И несла еще стакан, еще порцию ананаса.
Михаил Иванович насытился и откинулся на подушки. Им овладело чувство полного удовлетворения, а стало быть, безразличия к дальнейшей своей судьбе. Единственно, он предполагал, что платить за лакомства он не будет, а трудовая копеечка у него есть. Потом он задремал, задремал сладко и как-то счастливо, спокойно и проснулся от боя больших настенных часов. В комнату заглянула матушка Федосеевна и исчезла. В сей же момент Михаил Иванович услышал постукивание каблуков, дверь распахнулась, и в комнату при полном мундире вошел генерал Матвей Сидорович.
— Здравствуйте, Михаил Иванович, орел ты мой! — протягивал ему руку генерал.
У Михаила Ивановича сердце забилось, кровь залила щеки, и он, как школьник, попытался было вскочить.
— Ну, братец мой, не суетись, не вскакивай, не на параде, а, можно сказать, в госпитале, — генерал нашел руку Михаила Ивановича, осторожно пожал ее, представился:
— Генерал-полковник Носков Матвей Сидорович. Будем знакомы.
Матвей Сидорович придвинул стул и сел у кровати.

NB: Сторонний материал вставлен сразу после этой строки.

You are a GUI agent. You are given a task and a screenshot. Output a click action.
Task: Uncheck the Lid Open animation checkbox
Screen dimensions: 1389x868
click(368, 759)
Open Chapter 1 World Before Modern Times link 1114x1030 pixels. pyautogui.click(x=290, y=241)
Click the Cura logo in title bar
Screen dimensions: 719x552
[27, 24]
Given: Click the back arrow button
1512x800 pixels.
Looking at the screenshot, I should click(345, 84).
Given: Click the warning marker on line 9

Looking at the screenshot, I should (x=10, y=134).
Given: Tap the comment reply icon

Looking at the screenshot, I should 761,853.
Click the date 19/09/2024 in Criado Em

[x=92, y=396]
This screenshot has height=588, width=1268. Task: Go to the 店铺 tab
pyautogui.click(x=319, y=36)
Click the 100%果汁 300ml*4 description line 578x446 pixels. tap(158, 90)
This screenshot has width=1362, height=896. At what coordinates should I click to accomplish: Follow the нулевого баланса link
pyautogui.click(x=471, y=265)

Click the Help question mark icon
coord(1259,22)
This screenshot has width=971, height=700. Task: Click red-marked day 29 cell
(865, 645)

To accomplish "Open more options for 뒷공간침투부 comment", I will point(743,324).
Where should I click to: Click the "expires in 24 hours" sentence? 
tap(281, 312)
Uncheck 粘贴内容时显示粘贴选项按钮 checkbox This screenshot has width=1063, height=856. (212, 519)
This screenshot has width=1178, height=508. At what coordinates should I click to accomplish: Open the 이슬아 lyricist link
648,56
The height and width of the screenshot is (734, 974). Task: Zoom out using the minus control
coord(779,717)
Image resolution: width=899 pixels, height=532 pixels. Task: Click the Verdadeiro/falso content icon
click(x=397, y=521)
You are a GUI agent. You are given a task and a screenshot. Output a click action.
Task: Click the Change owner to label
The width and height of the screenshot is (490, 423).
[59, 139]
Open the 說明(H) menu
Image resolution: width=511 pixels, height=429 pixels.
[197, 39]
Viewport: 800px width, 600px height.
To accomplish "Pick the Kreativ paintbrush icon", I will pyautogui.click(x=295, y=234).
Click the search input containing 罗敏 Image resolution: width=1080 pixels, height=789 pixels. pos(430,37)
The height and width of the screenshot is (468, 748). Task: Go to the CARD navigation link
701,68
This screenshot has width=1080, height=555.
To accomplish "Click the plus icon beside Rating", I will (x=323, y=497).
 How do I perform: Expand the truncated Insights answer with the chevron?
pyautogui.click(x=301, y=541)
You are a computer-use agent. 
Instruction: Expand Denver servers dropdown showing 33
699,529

— Такие вот дела, Михаил Иванович, немного я тебя того, подбил. Но ты не волнуйся, ничего страшного нет, полный порядок. Да ты молодцом выглядишь! Орлом! В каком звании находишься?
— Э… то есть, — Михаил Иванович от смущения потерял все слова. — Я это… не имел возможности, потому необученный, рядовой…
— Штатский, значит.
— Да, штатский, штатский, — закивал Михаил Иванович, — но это…
— Что «это»? Ты меня не стесняйся, я хоть и генерал, да человек простой, из Рязанской губернии.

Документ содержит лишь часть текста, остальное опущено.